La ministre de la Sécurité publique Geneviève Guilbault enlèvera quelques «irritants» au registre québécois des armes à feu, sans toutefois l’abolir.

Geneviève Guilbault a clarifié la situation du registre

CHRONIQUE / Le gouvernement Legault ne pouvait indéfiniment ménager la chèvre et le chou avec le registre des armes à feu. Il aurait déplu à tous.

Tout en annonçant des assouplissements, la ministre Geneviève Guilbault a livré son premier message de fermeté dans ce dossier en appelant tous les Québécois possédant des armes de chasse à les enregistrer au plus tard le 29 janvier.

Jusqu’ici, seul son attaché de presse — et, qui plus est, la semaine dernière seulement — avait affirmé que des sanctions s’appliqueraient après le 29.

Le flou qui subsistait dans l’esprit de plusieurs est désormais clairement levé. Le principe est simple : les lois de l’Assemblée nationale doivent être respectées.

Aux côtés de la ministre, mercredi, Alain Cossette, de la Fédération québécoise des chasseurs et des pêcheurs, a fait preuve de cette nécessaire responsabilité civique en déclarant qu’il fallait respecter les lois, y compris celle ayant donné vie au registre, même si son association continuera de militer pour son abolition.

Une image vaut mille mots… Pour faire passer le mieux possible les messages du gouvernement, on a eu la bonne idée de réunir sur une même tribune, aux côtés de la ministre, M. Cossette, Martin Prud’homme, de la Sûreté du Québec (SQ), et Heidi Rathjen, de PolySeSouvient. Pour montrer que les plaintes des chasseurs à propos d’irritants ont été entendues sans que les partisans du registre puissent penser que l’on compromettait le Fichier d’immatriculation des armes à feu, c’était une communication politique réussie.

La clarification gouvernementale incitera davantage de chasseurs à enregistrer leurs armes. De là à croire que toutes les armes concernées seront immatriculées et, qui plus est, d’ici quelques jours… Le croire serait faire fi de la profondeur du mouvement d’opposition.

Main tendue

La ministre Geneviève Guilbault a tendu une main en direction des opposants en annonçant la disparition prochaine d’irritants bureaucratiques.

Il ne faudrait cependant pas que certains se disent qu’ils attendront que les amendements proposés à la loi aient été adoptés avant d’enregistrer leurs armes de chasse, auquel cas il s’agirait d’un effet pervers puisque rien ne pourra être fait du côté législatif avant peut-être la fin février.

Techniquement, toutefois, rien n’empêchera qui que ce soit de s’enregistrer après le 29 janvier. D’autant que les policiers ne débarqueront pas comme ça au hasard chez les citoyens pour voir s’ils se sont conformés à la loi.

Mais cette attitude conciliante ne durera pas indéfiniment.

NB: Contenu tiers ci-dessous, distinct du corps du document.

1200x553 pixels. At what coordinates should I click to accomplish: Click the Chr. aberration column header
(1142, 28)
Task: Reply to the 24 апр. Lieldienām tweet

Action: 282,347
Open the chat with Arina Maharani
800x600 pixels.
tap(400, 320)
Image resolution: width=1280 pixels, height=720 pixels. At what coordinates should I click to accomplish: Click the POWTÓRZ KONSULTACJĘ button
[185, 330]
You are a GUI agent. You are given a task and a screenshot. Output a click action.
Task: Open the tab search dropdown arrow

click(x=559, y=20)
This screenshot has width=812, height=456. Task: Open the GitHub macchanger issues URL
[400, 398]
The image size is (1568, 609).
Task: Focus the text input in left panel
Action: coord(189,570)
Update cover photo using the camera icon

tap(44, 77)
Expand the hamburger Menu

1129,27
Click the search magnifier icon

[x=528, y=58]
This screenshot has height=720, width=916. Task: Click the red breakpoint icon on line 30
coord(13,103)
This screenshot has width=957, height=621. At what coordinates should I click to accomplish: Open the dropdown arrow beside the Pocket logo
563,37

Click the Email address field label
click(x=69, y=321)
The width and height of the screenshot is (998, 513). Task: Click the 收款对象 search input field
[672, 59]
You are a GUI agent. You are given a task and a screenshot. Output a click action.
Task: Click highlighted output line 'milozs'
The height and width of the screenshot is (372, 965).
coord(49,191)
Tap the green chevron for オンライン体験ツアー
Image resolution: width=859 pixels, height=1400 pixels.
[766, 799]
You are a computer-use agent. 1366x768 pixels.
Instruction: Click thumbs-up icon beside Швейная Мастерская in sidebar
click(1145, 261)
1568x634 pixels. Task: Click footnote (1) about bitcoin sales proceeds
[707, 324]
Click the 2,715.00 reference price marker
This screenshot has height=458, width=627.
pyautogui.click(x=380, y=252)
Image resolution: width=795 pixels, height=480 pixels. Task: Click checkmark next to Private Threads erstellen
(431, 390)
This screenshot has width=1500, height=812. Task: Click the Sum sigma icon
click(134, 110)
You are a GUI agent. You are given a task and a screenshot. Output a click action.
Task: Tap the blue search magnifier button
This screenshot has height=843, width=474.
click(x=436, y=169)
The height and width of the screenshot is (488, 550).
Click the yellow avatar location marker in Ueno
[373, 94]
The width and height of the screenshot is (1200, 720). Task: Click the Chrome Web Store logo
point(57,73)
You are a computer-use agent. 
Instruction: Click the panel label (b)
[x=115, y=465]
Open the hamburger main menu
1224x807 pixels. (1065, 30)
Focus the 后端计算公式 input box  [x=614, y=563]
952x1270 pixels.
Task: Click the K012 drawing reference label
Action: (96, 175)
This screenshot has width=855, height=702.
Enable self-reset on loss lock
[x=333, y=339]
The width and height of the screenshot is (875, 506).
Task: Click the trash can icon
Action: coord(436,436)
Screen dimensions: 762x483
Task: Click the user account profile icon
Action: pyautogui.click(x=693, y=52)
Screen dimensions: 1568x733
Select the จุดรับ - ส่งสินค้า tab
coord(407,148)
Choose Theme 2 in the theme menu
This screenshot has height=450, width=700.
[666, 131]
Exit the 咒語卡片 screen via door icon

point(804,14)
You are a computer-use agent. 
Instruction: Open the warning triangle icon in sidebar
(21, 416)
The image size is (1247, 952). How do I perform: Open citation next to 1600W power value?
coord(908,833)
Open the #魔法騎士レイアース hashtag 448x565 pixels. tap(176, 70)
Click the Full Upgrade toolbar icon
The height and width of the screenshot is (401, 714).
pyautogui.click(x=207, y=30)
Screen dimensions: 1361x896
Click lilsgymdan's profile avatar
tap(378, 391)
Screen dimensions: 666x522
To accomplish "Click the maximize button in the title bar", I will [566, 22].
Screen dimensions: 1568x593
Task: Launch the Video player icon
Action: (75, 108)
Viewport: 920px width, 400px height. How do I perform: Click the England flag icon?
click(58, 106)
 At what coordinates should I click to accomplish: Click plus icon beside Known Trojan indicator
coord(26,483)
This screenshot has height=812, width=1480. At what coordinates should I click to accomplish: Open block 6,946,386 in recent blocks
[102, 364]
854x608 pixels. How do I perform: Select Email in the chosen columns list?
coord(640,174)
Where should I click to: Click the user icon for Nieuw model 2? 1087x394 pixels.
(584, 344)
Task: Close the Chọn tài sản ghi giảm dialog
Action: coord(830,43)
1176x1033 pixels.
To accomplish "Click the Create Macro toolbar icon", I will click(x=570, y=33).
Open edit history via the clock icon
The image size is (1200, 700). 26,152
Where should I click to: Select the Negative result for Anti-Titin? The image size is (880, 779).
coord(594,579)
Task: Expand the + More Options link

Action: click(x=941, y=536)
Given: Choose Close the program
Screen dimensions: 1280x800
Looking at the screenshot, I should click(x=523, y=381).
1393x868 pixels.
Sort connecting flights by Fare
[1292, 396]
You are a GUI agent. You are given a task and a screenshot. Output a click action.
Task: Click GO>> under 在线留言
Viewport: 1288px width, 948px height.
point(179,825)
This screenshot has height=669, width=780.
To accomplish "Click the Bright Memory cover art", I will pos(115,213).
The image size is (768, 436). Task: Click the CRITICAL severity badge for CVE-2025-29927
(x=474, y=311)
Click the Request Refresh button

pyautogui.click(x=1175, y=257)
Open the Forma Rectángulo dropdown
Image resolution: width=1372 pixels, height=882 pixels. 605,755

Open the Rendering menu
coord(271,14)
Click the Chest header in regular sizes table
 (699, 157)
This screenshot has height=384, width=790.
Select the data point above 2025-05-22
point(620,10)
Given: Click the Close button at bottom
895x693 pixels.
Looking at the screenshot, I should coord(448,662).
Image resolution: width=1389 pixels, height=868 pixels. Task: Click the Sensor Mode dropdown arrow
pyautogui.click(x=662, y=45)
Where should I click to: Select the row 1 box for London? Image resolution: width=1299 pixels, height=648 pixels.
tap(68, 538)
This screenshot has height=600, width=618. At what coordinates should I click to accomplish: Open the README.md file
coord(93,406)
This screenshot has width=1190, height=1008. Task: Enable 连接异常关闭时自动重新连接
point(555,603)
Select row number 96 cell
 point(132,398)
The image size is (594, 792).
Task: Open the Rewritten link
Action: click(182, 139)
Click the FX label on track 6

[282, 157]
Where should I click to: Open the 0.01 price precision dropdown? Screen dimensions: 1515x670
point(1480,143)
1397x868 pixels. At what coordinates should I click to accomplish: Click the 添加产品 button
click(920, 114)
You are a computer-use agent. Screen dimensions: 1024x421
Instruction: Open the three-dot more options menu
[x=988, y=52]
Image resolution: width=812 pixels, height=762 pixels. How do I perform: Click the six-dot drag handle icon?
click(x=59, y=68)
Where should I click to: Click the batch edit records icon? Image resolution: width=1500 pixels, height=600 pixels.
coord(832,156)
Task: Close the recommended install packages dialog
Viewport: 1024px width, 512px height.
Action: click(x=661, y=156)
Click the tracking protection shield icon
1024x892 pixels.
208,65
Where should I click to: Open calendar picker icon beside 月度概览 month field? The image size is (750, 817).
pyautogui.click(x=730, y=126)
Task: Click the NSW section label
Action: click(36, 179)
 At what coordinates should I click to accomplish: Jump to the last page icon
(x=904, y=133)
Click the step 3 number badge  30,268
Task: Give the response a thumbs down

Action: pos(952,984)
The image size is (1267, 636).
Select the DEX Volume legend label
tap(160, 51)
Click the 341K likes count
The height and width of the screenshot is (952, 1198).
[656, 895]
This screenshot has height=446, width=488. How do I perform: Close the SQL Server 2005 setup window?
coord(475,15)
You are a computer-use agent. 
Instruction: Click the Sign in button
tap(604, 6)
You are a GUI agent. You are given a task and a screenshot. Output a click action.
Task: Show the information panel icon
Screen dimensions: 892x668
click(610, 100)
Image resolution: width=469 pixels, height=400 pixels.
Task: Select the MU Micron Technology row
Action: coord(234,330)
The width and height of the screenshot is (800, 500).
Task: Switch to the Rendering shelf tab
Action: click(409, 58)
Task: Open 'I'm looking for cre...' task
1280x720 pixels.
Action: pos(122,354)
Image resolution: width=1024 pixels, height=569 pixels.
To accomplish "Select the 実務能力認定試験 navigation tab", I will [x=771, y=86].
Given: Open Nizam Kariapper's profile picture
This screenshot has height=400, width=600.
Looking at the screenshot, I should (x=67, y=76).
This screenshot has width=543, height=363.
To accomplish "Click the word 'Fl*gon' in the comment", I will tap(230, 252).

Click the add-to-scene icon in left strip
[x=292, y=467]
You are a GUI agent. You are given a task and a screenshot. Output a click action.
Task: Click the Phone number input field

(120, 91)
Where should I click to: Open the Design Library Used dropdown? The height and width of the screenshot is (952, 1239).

Résumons donc la chose ainsi : mieux vaut s’enregistrer avant le 30 janvier qu’après, et mieux vaut s’enregistrer après cette date que pas du tout…

Et la santé mentale?

Un fichier ne règle pas tout. Il faudra surveiller de quelle façon les autorités parviendront à restreindre l’accès aux armes à feu à des gens présentant des problèmes de santé mentale et pouvant devenir un danger pour eux-mêmes ou pour les autres.

Pour l’heure, on peut voir comme un premier pas le fait que le ministère de la Sécurité publique travaille avec la SQ sur une campagne de sensibilisation visant à faire en sorte que les citoyens signalent aux policiers les inquiétudes qu’ils pourraient ressentir à l’égard d’une personne détenant une arme à feu et pouvant paraître instable ou présenter un problème de santé mentale. Est-ce que ce sera suffisant? Cette question mériterait au moins un débat parlementaire.